When analyzing financial ratios of several different but similar companies, a company can better understand whether it is an industry-leader or whether it is falling behind. How it is performing compared to its competitors.When analyzing financial ratios of a single company over time, that company can better understand the trajectory of its accounts receivable turnover. Slower turnover of receivables may eventually lead to clients becoming insolvent and unable to pay. If a company's accounts receivable turnover ratio is low, this may be an indicator that a company is not reviewing the creditworthiness of its clients enough. How sufficiently a company is evaluating the credit of clients.A company can project what cash it will have on hand in the future when better understanding how quickly it will convert receivable balances to cash. When it might be able to make large capital investments.Specifically, it helps calculate trends when they might otherwise be difficult to detect.
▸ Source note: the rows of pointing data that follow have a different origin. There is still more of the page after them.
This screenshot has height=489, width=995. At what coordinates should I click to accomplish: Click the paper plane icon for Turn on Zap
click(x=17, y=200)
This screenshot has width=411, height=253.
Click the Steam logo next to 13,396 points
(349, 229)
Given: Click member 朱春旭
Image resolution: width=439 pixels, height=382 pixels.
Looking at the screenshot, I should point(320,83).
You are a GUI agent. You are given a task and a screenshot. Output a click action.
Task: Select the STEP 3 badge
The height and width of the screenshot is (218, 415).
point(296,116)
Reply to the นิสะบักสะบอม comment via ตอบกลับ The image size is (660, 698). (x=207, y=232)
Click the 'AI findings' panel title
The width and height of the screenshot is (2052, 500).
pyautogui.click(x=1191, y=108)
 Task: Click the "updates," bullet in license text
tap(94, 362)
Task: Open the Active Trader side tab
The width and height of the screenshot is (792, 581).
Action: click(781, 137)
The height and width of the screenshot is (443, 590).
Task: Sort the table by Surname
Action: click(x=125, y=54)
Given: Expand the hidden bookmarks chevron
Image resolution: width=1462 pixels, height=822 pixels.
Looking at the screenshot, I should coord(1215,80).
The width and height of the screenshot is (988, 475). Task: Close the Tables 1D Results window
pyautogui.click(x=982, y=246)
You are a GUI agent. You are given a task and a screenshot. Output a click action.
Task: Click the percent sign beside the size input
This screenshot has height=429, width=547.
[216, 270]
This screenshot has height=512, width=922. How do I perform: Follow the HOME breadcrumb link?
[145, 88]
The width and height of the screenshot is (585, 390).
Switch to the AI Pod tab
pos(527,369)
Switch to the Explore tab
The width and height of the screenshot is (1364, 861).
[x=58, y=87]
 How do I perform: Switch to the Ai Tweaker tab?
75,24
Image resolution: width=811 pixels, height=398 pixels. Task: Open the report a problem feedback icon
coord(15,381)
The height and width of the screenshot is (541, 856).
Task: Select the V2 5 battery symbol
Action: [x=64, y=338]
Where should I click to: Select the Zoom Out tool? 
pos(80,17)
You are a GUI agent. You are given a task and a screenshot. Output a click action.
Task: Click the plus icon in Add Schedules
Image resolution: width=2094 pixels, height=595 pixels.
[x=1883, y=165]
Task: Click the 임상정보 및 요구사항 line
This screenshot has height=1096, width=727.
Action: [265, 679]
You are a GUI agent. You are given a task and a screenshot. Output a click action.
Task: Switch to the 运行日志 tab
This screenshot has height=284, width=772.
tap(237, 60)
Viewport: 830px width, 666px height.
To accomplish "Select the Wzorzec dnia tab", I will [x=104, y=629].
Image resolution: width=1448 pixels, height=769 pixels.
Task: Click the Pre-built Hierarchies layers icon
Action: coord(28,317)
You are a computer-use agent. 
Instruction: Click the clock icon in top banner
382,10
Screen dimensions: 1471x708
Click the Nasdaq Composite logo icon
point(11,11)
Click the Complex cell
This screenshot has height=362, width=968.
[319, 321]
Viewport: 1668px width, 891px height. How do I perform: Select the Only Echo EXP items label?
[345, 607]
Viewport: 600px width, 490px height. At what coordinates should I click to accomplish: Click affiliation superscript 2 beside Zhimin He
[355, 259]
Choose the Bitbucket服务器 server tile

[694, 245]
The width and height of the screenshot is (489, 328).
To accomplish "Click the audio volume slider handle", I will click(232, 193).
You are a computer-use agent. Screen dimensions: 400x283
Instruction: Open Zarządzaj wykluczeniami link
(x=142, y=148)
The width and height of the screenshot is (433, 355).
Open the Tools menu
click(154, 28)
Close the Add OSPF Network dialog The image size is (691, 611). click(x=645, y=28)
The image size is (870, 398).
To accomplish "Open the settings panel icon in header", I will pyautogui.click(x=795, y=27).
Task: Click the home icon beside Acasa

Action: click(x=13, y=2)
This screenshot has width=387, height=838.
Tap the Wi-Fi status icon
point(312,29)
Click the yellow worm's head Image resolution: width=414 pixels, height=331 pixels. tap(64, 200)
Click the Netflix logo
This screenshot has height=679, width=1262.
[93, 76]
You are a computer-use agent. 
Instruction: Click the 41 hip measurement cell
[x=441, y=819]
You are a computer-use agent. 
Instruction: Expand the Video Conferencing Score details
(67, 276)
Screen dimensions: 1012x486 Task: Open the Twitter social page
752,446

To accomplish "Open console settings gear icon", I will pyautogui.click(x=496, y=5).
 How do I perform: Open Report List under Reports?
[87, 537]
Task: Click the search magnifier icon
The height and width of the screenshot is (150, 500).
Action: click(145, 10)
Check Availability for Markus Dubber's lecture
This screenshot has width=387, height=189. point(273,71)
Your next 3 month's sales might look like this: August 2020: 54,200. As you continue, removing the earliest month's sales and adding in the next and completing the formula gives you each 12-month period's average. Some lenders may use accounts receivable as collateral with strong historical accounts receivable activity, a company may have greater opportunities to borrow funds. A rolling average, sometimes referred to as a moving average, is a metric that calculates trends over short periods of time using a set of data. As you continue, the rolling period keeps moving. What collateral opportunities a company may have.As a company processes receivable balances faster, it gets its hand on capital faster. From there, simply divide the total number of employee separations by the average number of employees during that period of time. In accounting practices, it is usually calculated for the year but could also be done on a monthly or quarterly basis. The two headcount totals are used to determine the average number of employees. Also referred to as stock turn, inventory turn, or stock turnover, inventory turnover is a measurement of the number of times inventory is sold in one year. How well a company is collecting credit sales. Turnover rate ( of employee separations) / (average of employees) x 100.